A project log for TRS-80 Model 1 on a PIC32

TRS-80 Model I emulated on a PIC32MX processor; VGA, PS/2, and SD for tape and disk images. Oh, and glourious cassette sound.

ziggurat29ziggurat29 09/02/2016 at 06:550 Comments

OK, short update. The FDC emulation seems to be working correctly for sector reads and writes, in single and double density, both Percom and RadioShack doublers. Tested wtih TRSDOS 2.3, 2.7, LDOS 5.3.1 (and less aggressively with NewDOS/80).

Testing/debugging incurred a bit more work than expected, since the various DOSes use different techniques for different things; e.g. some use a loop counter to time index hole passings, and others use the interrupt-driven 'heartbeat' counter. (In the latter case I wasted a couple days debugging in the desktop development app only to eventually discover I had not implemented the heartbeat interrupt in that environment. sigh. Most of that time was spent disassembling the OS to figure out why it specifically was unhappy, so at least I got some pleasant disassembly time in....) Another one was detection of the disk density -- LDOS was reporting double density disks as single density because it tries to figure it out by reading the dir track first as single-density, then if it fails, retries as double density. But my virtual floppy implementation was reporting 'success' on reading sectors without considering that a single density FDC cannot read double density magnetics. So I needed to add some logic to make those reads fail; and then LDOS behaved as expected.

I did implement also ReadTrack and WriteTrack. I had been dreading these, but they wound up being fairly easy. I also think they work correctly -- at least in the virtual floppy implementation. However, I can't break out the champagne yet (well, maybe some of the cheap stuff), because I still have some issue whereby FORMAT is not working (which is what uses those commands). In LDOS I get a formatted disk, however, every other track (odd) is single density. LDOS is indeed explicitly requesting to change FDC's, but obviously it should not be, so "why?". I disassembled the double density driver, and that looks sane (or rather my understanding seems sane relative to what the disassembly showed). Anyway, the driver issues controller select changes based upon a bit in a byte in a structure. There are 10 of these, and I think collectively they are called the 'Device Control Table' ('DCT'). All the operations I have seen use the IY register to be the 'this' pointer referencing the target device's structure instance, and in this case +3 is the bitfield I mentioned. It uses bitmask 0x40 to indicate single(0)/double(1) density.

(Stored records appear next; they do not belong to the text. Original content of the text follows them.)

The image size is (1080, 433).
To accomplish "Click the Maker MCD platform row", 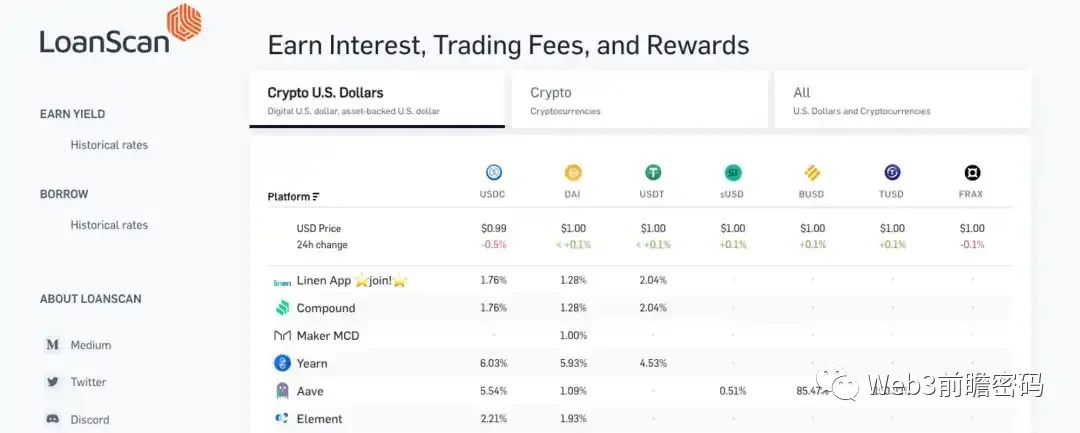I will tap(327, 336).
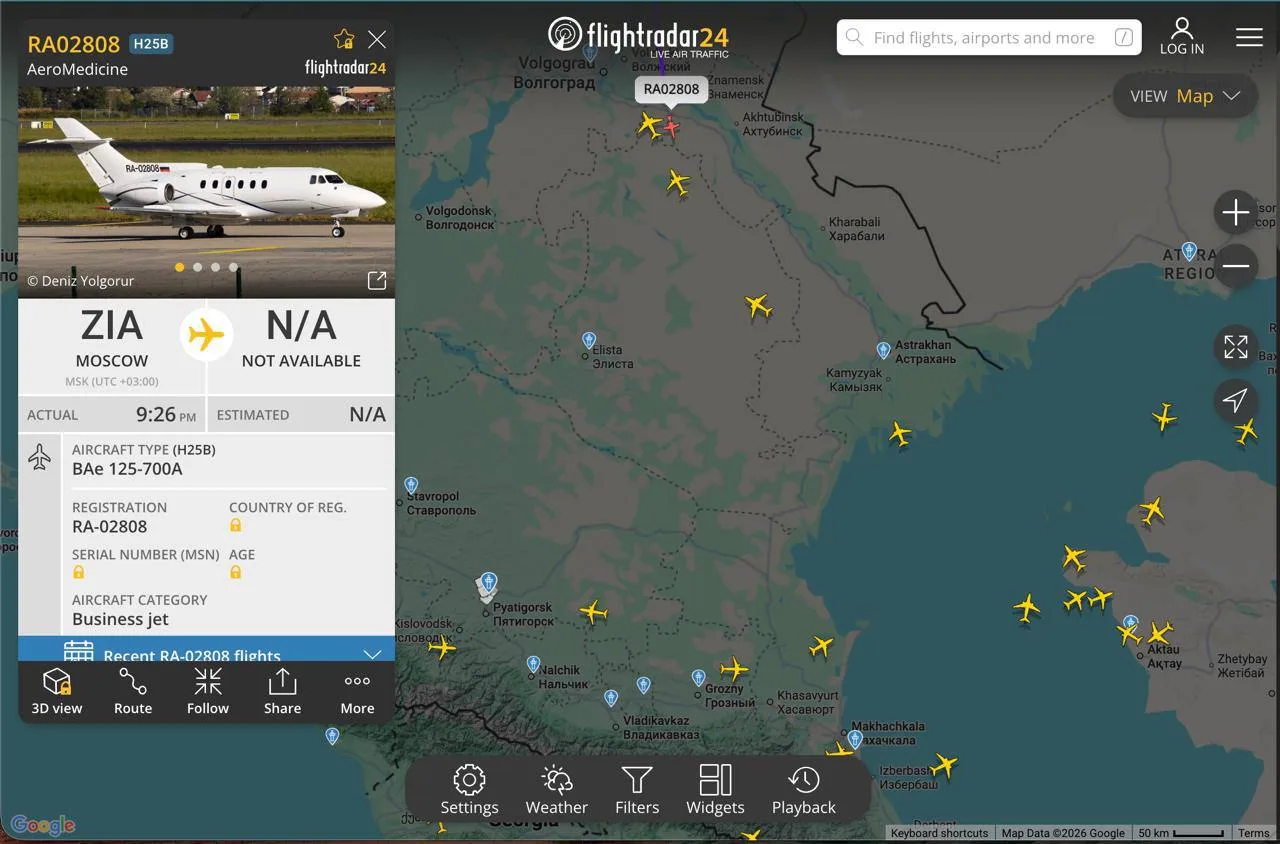Open map Settings gear
This screenshot has height=844, width=1280.
[469, 790]

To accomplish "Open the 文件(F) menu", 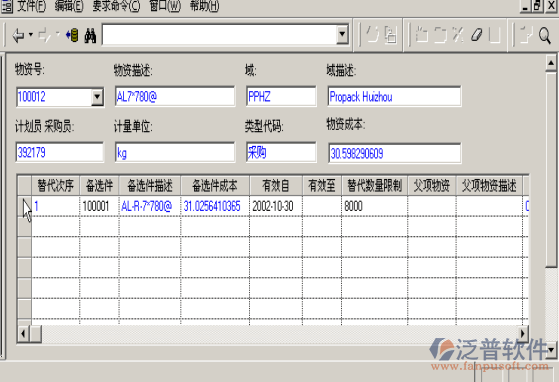I will pyautogui.click(x=31, y=6).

Stepping in the debugger, I can see this value flapping wildly between, say 0x4c, and 0x04. WTF? this should be stable since it represents the characteristics of the drive. I also note that IY is wildly off in the weeds at 0x656f, and I know that normally the DCT is at 0x4700 + nDevice*10. Hmm. Corruption of CPU state? Jeez, I would think I would have seen the effects of a bug of that nature long before I got down to the execution of an entered command for formatting a disk. But maybe -- read/write track do alloc new, special, structures (the track image and state data), and write does alter memory.

Anyway, I did a cursory disassembly of FORMAT/CMD and it seems it makes a copy of the DCT entry for some reason, so the IY value is not completely insane, but I need to understand why it's flapping in the wind.

Also, TRSDOS 2.3 is not formatting, either. This is significant because it is a single-density-only OS, and is blythely unaware of 'selecting disk controllers' -- that's so 1980! -- so it's not a density thing. Also TRSDOS 2.7 hangs at 'analyzing disk' before getting into formatting at all.

All this smells like 'status register infidelity', so I guess there's going to be more disassembly and single stepping in my future. Single-stepping; hmm. If there is a 'Texas two-step', is there a 'Wisconsin one-step'?

Anyway, on the plus side, sector reads and writes to already-formatted floppy images seem to work just fine, which is the 90+% use-case. So it's quite usable. Still, I must have this feature because I prefer that the emulated environment not have 'forbidden' uses.